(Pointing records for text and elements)

________________________________________

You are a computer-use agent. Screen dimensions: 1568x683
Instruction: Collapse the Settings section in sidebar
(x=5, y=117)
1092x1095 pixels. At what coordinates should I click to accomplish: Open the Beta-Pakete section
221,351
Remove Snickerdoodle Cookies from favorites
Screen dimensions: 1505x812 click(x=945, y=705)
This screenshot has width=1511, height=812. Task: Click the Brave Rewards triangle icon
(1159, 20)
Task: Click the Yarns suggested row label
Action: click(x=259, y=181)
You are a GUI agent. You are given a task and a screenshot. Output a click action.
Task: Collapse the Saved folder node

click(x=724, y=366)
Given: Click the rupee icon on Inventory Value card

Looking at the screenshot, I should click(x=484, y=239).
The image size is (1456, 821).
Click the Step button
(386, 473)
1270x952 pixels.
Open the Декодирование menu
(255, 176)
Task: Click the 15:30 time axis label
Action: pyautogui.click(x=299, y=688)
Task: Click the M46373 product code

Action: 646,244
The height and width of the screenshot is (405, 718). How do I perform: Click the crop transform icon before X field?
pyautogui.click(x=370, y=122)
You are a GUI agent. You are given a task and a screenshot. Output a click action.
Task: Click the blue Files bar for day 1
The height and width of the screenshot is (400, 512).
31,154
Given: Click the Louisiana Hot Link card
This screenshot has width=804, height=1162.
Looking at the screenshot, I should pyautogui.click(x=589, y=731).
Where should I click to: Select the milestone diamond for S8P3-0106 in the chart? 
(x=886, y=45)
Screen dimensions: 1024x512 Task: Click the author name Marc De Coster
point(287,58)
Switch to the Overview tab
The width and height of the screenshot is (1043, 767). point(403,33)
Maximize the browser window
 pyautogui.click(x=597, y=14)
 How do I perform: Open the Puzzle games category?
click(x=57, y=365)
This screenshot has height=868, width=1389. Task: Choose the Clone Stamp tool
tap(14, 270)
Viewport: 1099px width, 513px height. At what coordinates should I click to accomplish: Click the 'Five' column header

________________________________________

### DO THIS
Identify each line above that contains the word "section", and copy those lines out in full.

### TASK RESPONSE
Instruction: Collapse the Settings section in sidebar
1092x1095 pixels. At what coordinates should I click to accomplish: Open the Beta-Pakete section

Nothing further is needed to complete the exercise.